Une femme gravement handicapée et le président de la Coalition des médecins pour la justice sociale s'adressent à la Cour supérieure dans l'espoir d'obtenir un jugement déclaratoire selon lequel l'aide médicale à mourir n'est pas un soin et que le Québec ne peut légiférer à ce sujet.

Mis à jour le 30 mai 2014
Christiane Desjardins LA PRESSE

Lisa D'Amico et le Dr Paul J. Saba considèrent que l'«aide médicale à mourir» dont traite le projet de loi 52 n'est qu'une appellation plus discrète de l'euthanasie. Mme D'Amico estime que le système n'en fait pas assez pour les personnes handicapées, malades ou en fin de vie. La femme de 48 ans, qui est atteinte d'une forme de paralysie cérébrale depuis sa naissance, craint les abus qui pourraient découler de la loi 52.

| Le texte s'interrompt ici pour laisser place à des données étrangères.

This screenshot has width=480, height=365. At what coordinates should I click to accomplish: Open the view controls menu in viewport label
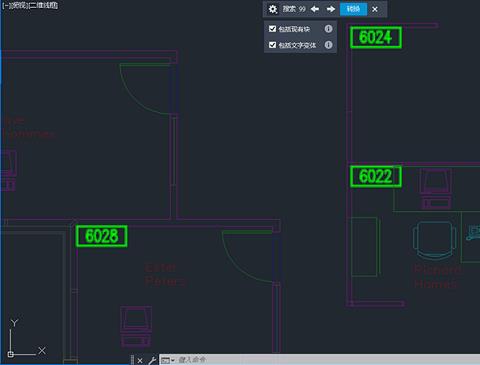pos(19,5)

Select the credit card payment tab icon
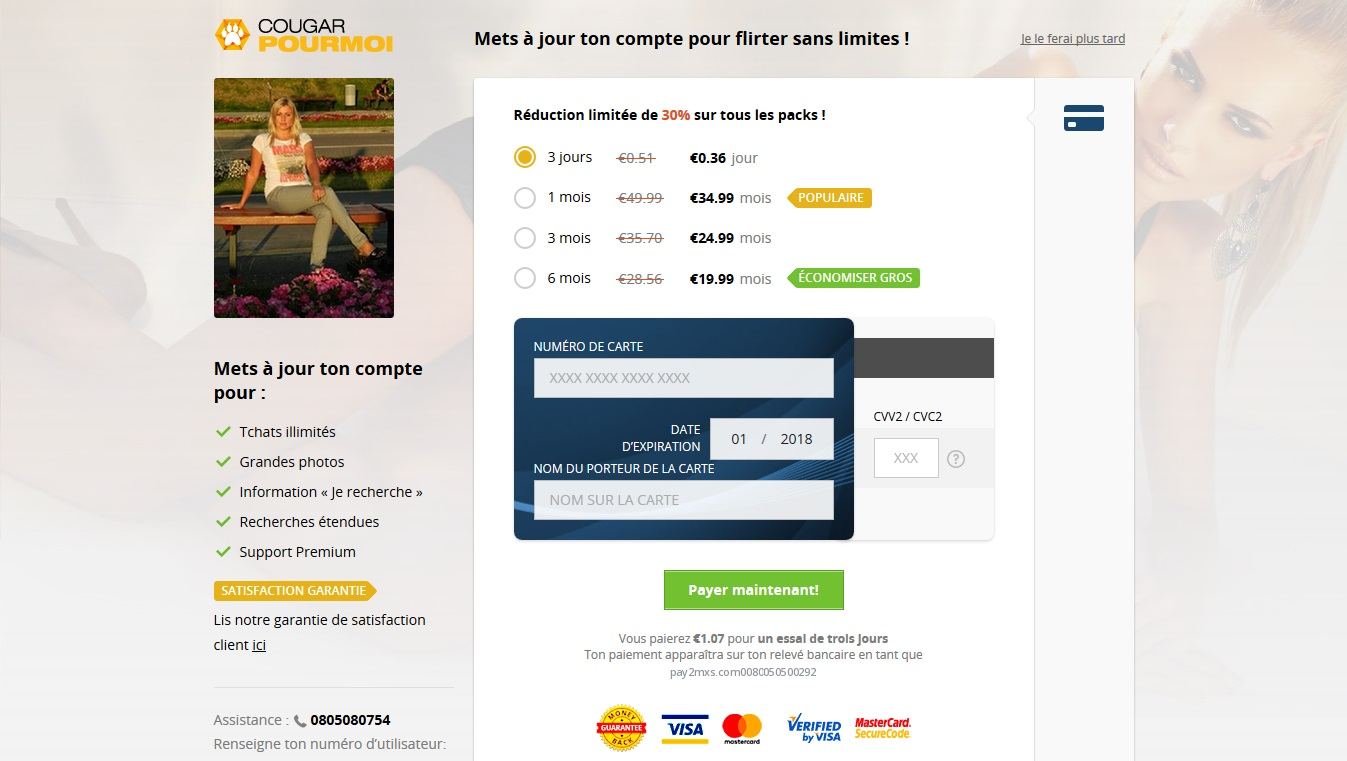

Le Dr Saba signale dans la requête que le fait de demander à un médecin de pratiquer l'euthanasie sur un patient va contre l'éthique. Il soulève les erreurs de diagnostic, qui seraient de l'ordre de 10 à 20% selon «plusieurs études». Il ajoute que les médecins ont tort une fois sur deux lorsqu'ils évaluent l'espérance de vie d'un patient.